Convert the stretch of entries from the line containing "Select the Show Menu row value true" through the end of the entries into a Markdown table with the columns Row and Entry Line. Number each row, skip blank lines, and omit the pictures.

Word and element location data —
## begin

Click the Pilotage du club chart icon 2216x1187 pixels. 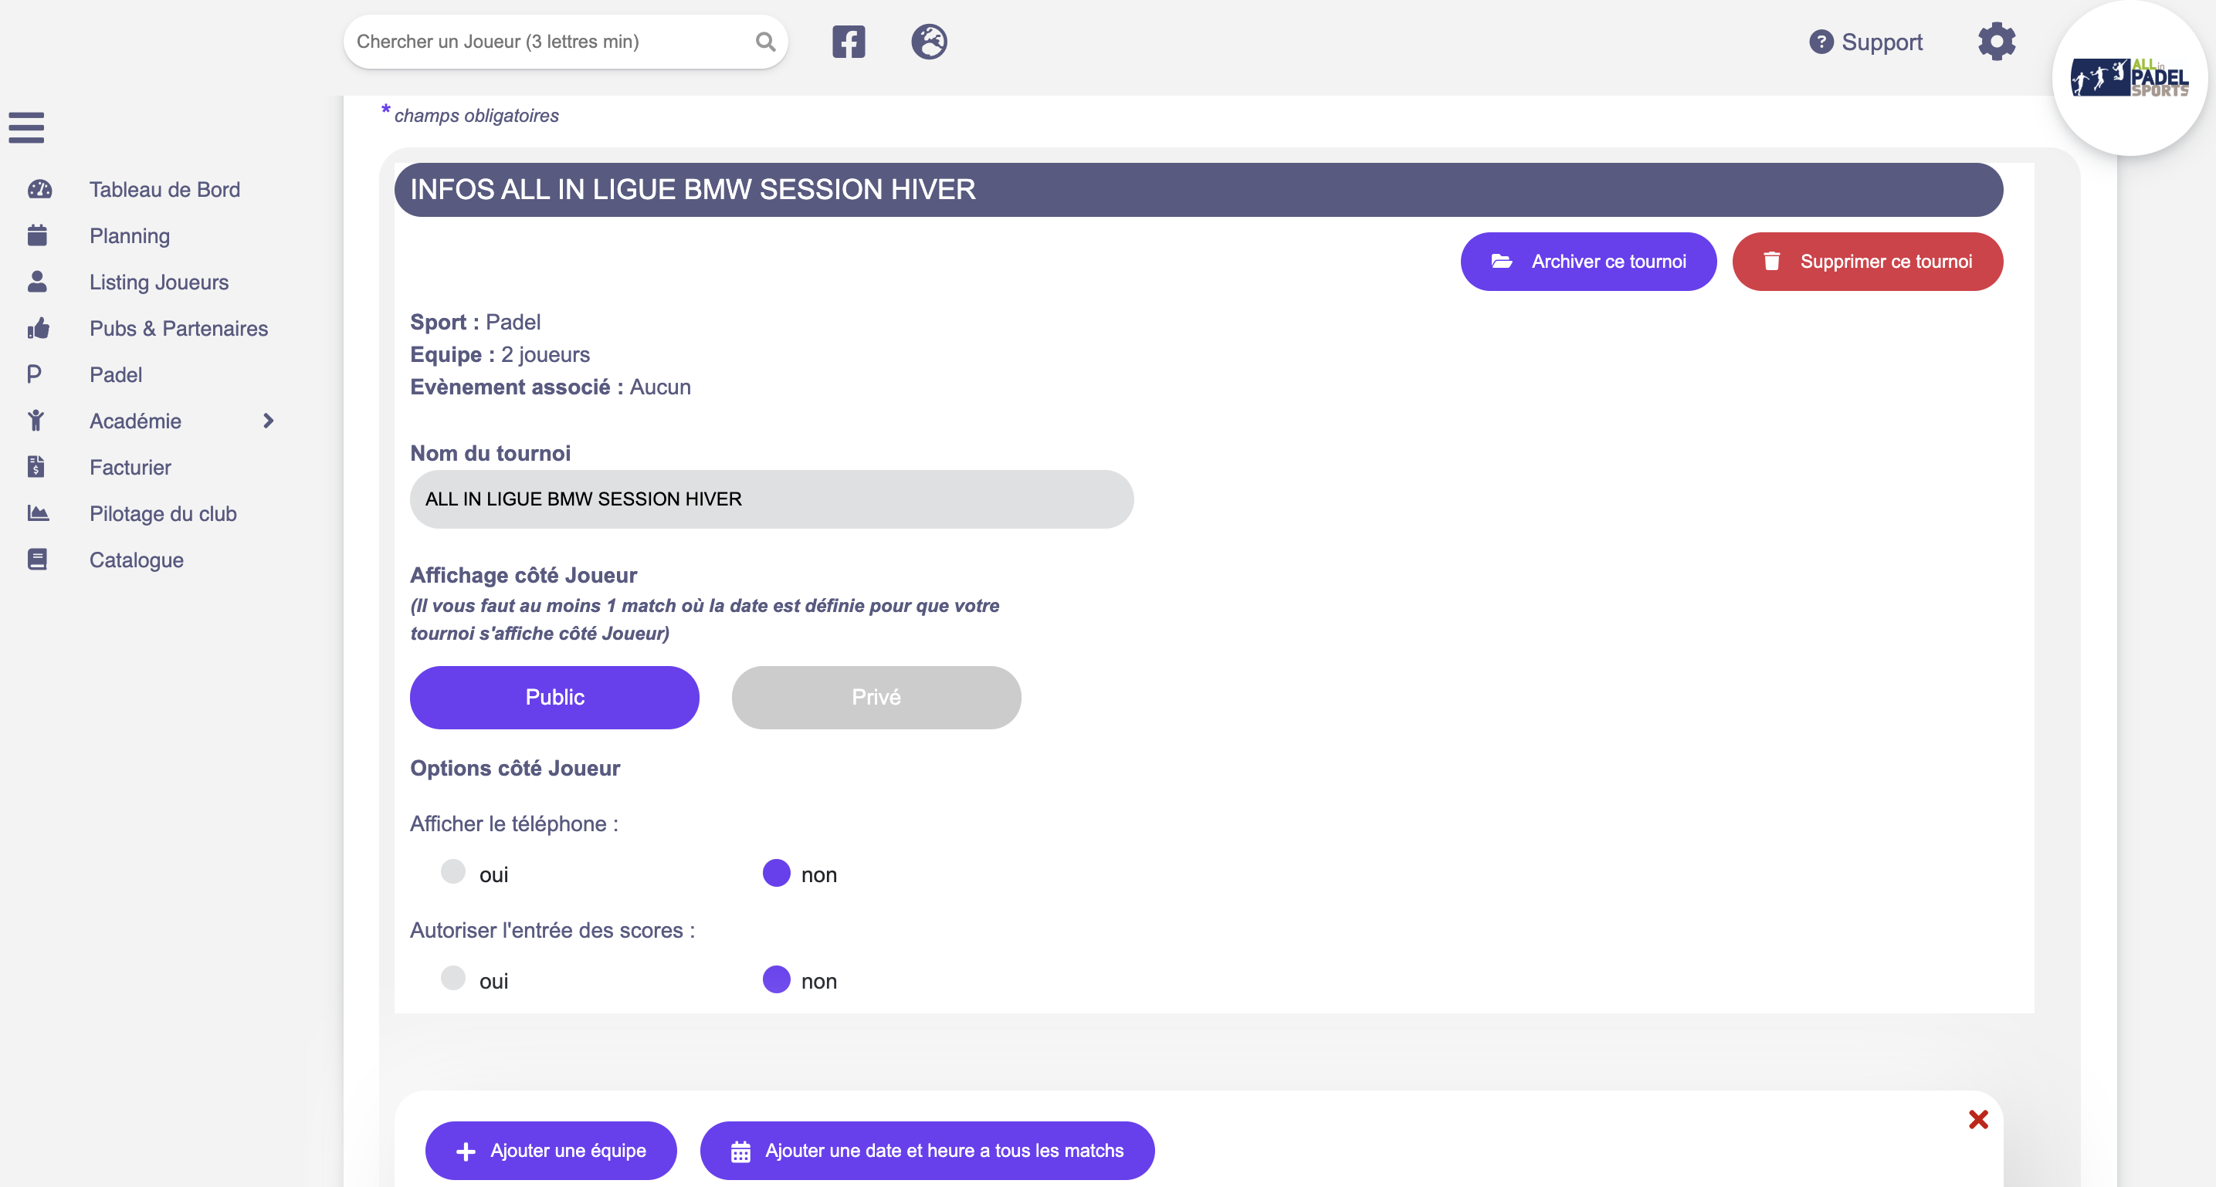tap(38, 514)

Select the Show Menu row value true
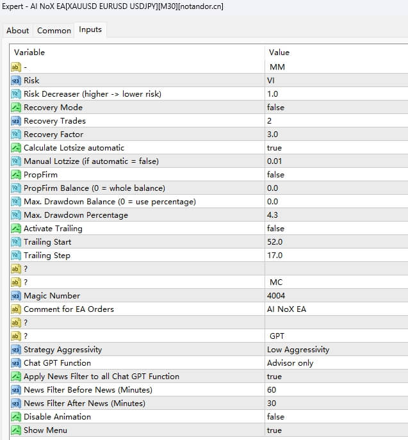click(x=274, y=430)
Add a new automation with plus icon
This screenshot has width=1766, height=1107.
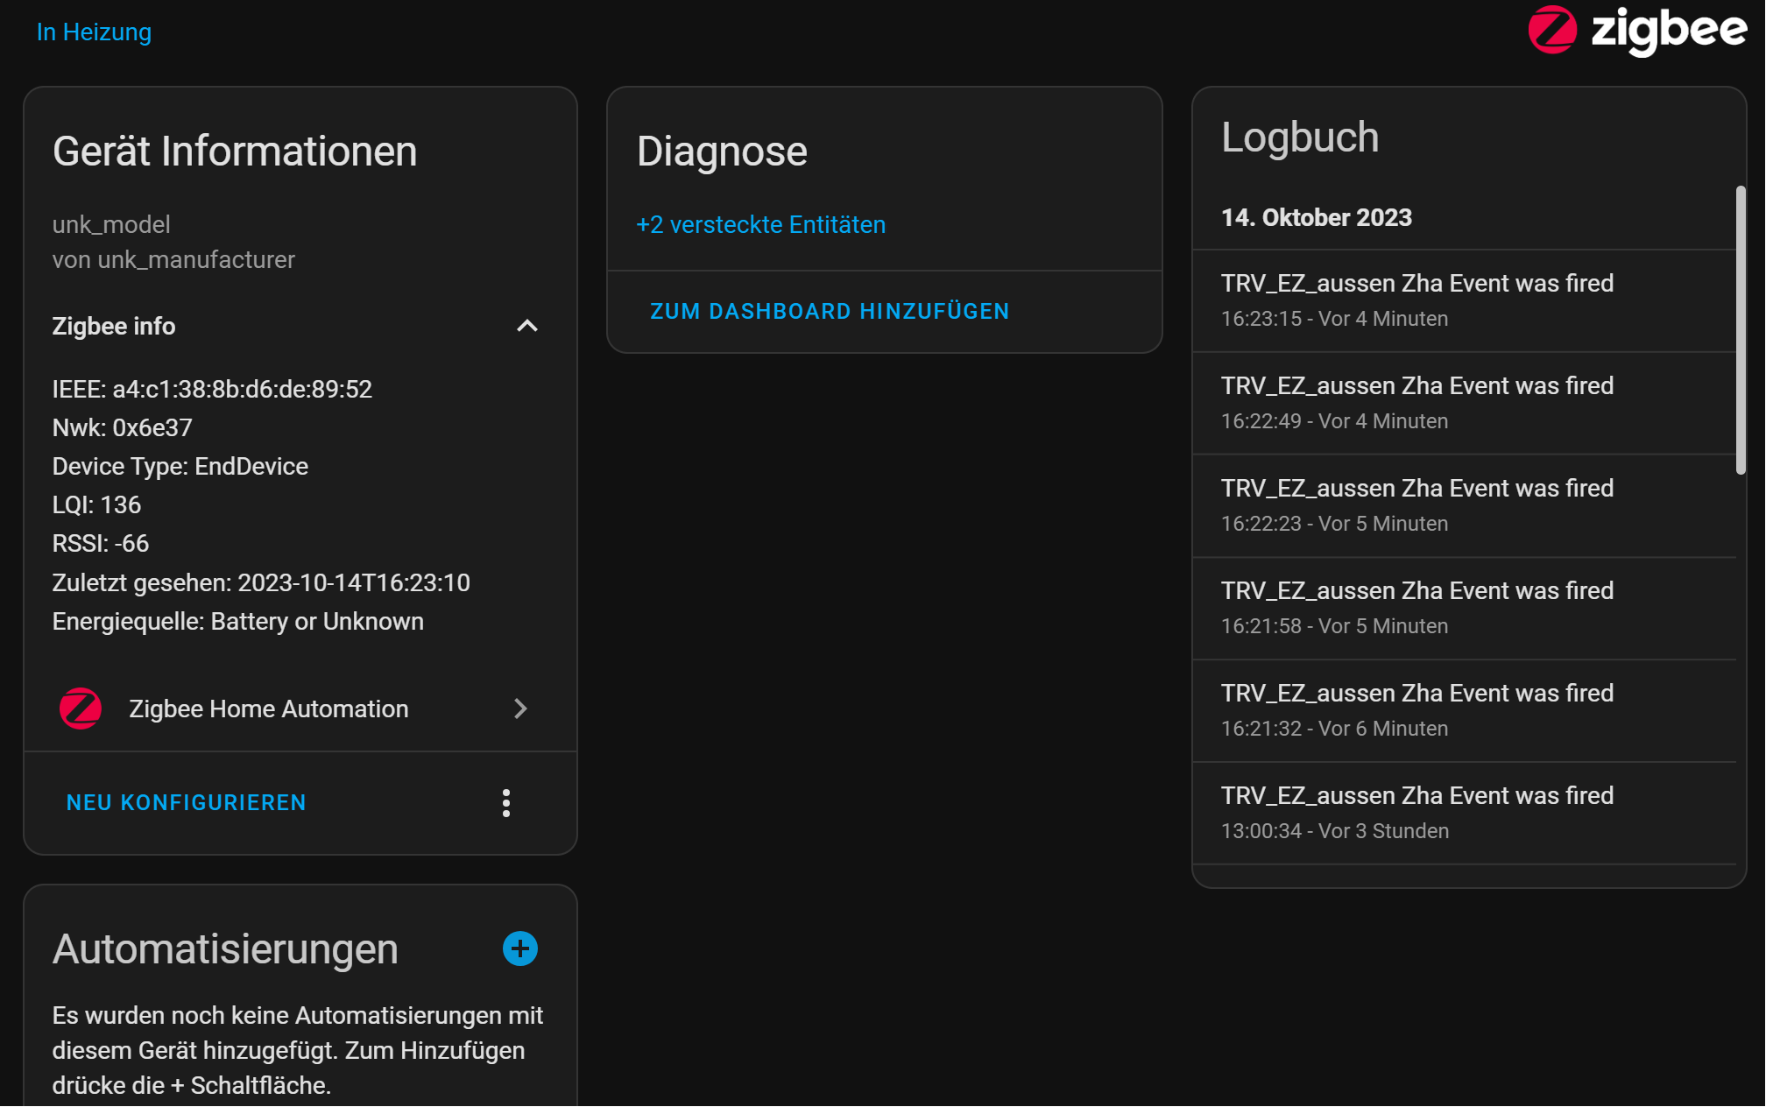coord(520,948)
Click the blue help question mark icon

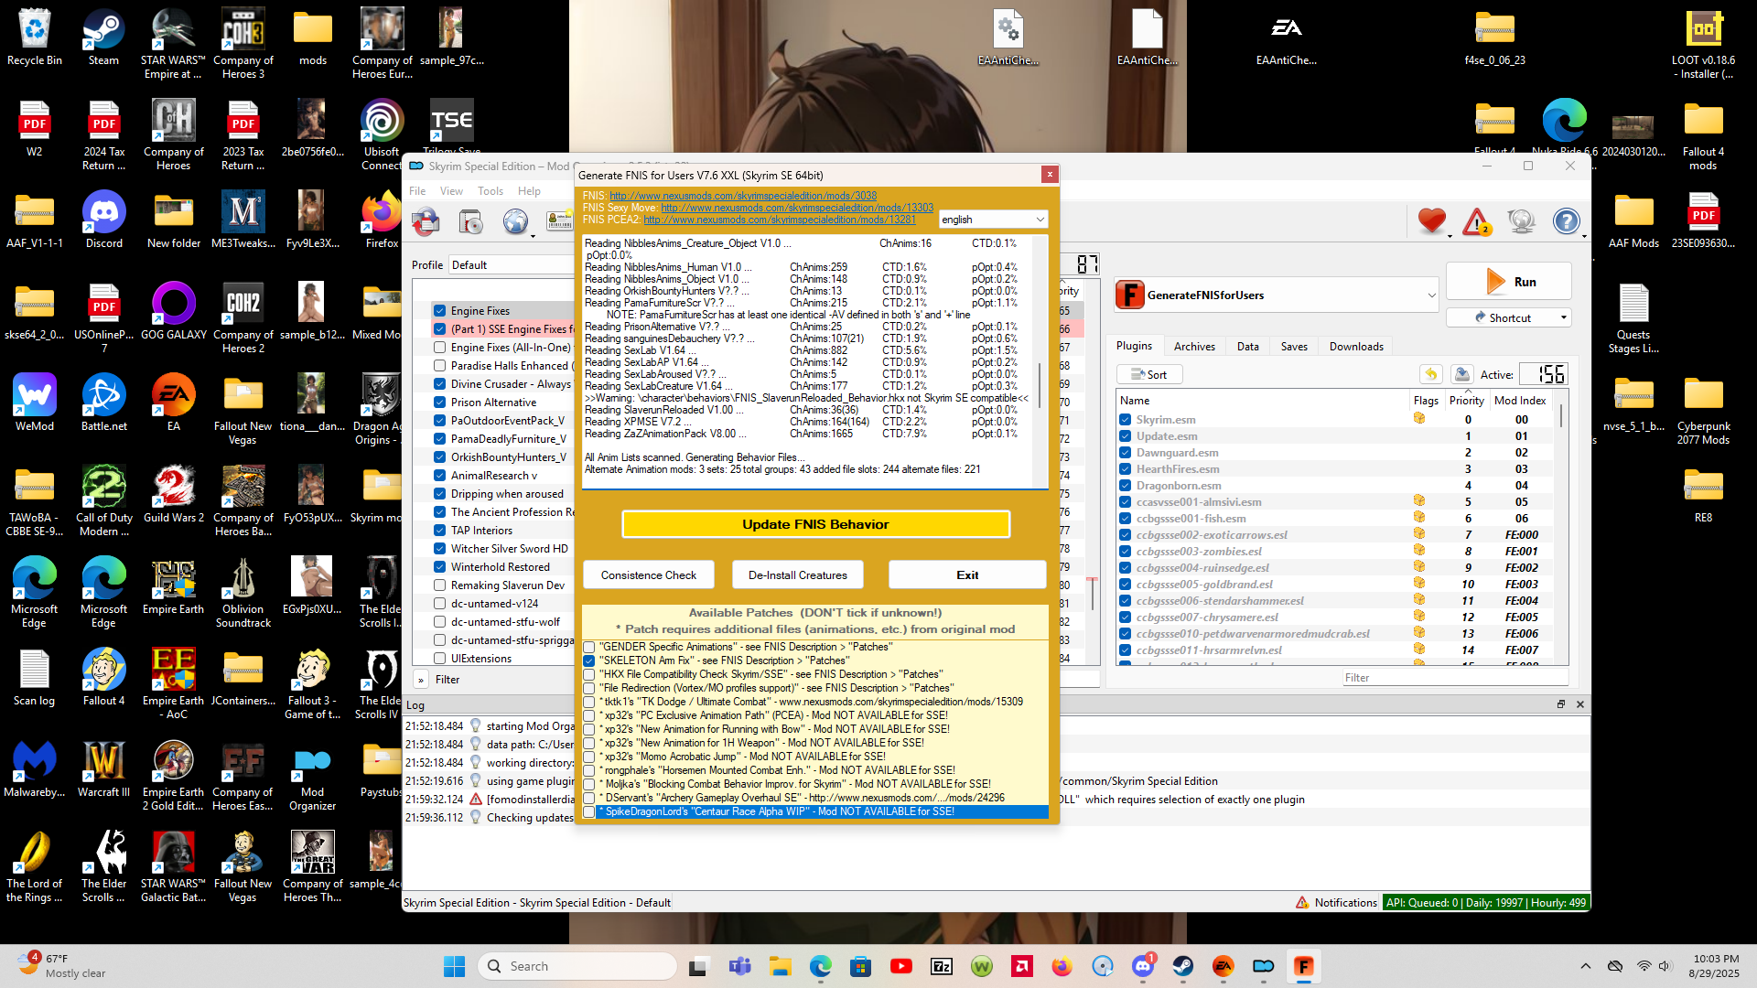point(1566,221)
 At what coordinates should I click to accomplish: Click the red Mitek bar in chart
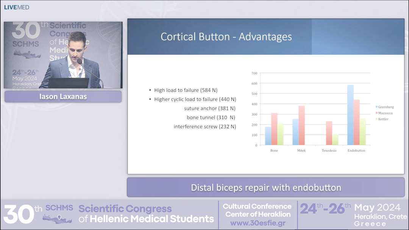coord(301,125)
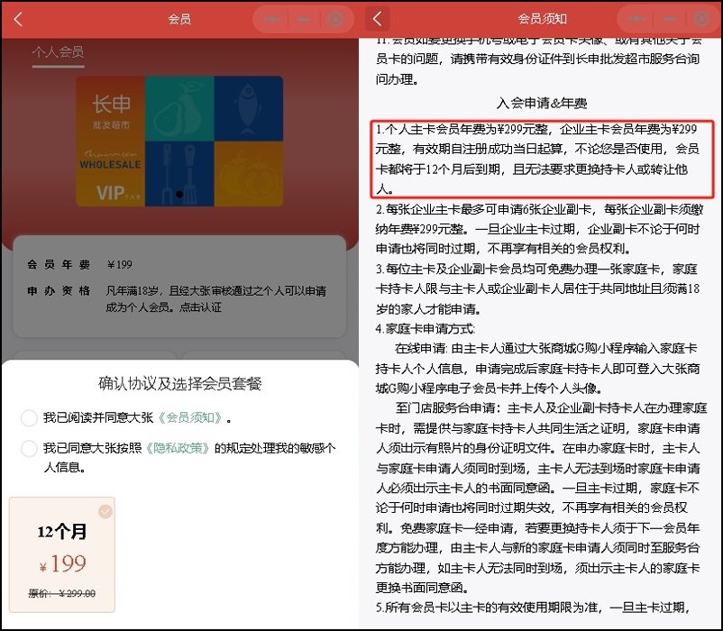Screen dimensions: 723x631
Task: Open more options on 会员须知 page capsule
Action: pyautogui.click(x=636, y=19)
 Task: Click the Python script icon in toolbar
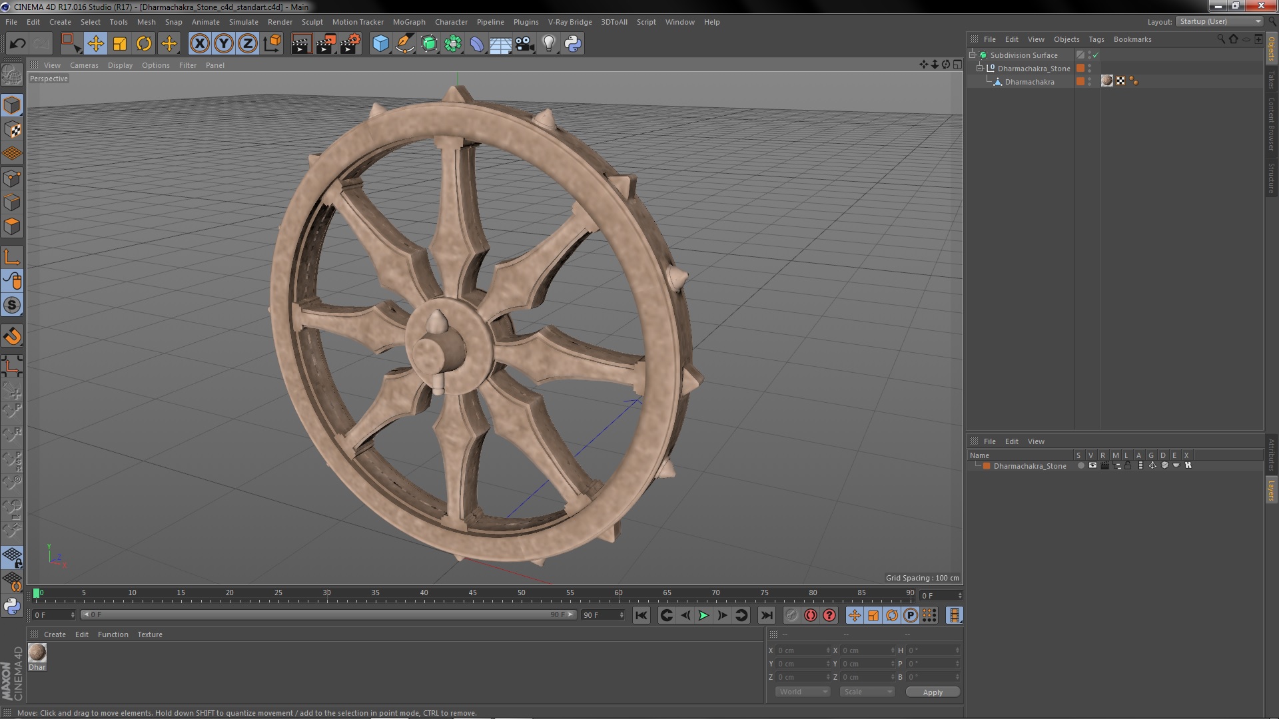[573, 44]
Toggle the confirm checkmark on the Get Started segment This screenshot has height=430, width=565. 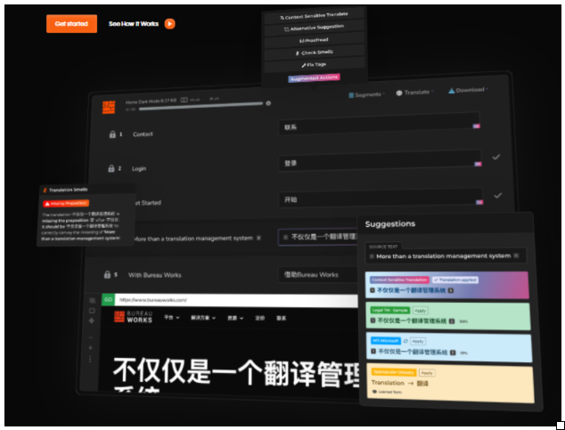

## end

Response below —
| Row | Entry Line |
|---|---|
| 1 | Select the Show Menu row value true |
| 2 | click(x=274, y=430) |
| 3 | Add a new automation with plus icon |
| 4 | This screenshot has width=1766, height=1107. |
| 5 | coord(520,948) |
| 6 | Click the blue help question mark icon |
| 7 | point(1566,221) |
| 8 |  At what coordinates should I click to accomplish: Click the red Mitek bar in chart |
| 9 | coord(301,125) |
| 10 | Screen dimensions: 723x631 |
| 11 | Task: Open more options on 会员须知 page capsule |
| 12 | Action: pyautogui.click(x=636, y=19) |
| 13 |  Task: Click the Python script icon in toolbar |
| 14 | [573, 44] |
| 15 | Toggle the confirm checkmark on the Get Started segment This screenshot has height=430, width=565.  |